**Exercise objective:** Return everything in the entries from the line containing "The width and height of the screenshot is (248, 382)." down to the end, with both of those lines included, word for word and without the pictures.

= = = = = = =

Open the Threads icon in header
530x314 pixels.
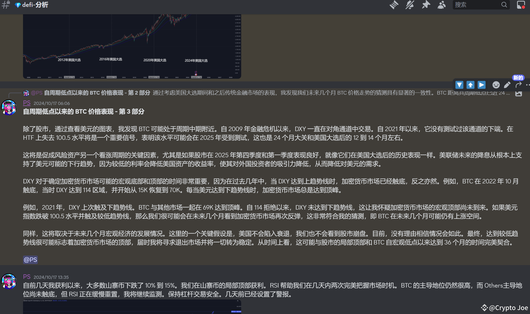point(394,5)
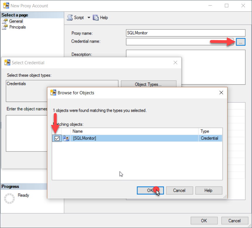The width and height of the screenshot is (252, 228).
Task: Click OK in Browse for Objects dialog
Action: pyautogui.click(x=150, y=190)

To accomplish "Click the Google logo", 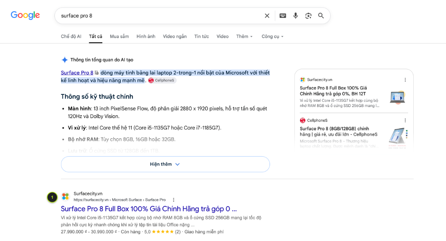I will point(25,15).
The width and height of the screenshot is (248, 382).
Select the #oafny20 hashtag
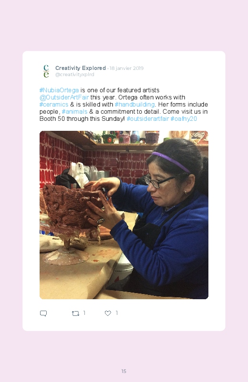184,118
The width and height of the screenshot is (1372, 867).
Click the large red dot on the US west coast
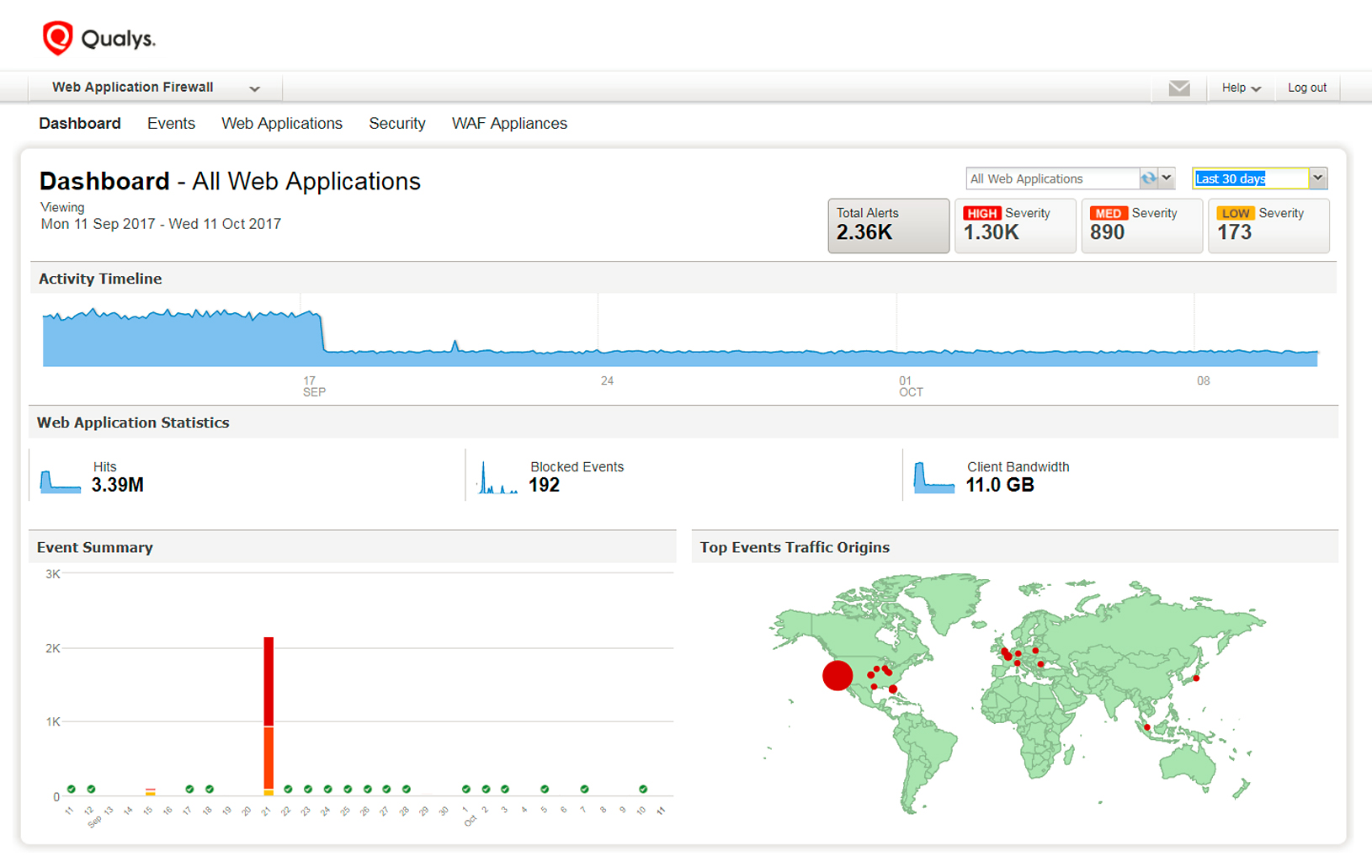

= = = = = = =

**Output of the exercise:**
The width and height of the screenshot is (248, 382).
Select the #oafny20 hashtag
184,118
The width and height of the screenshot is (1372, 867).
Click the large red dot on the US west coast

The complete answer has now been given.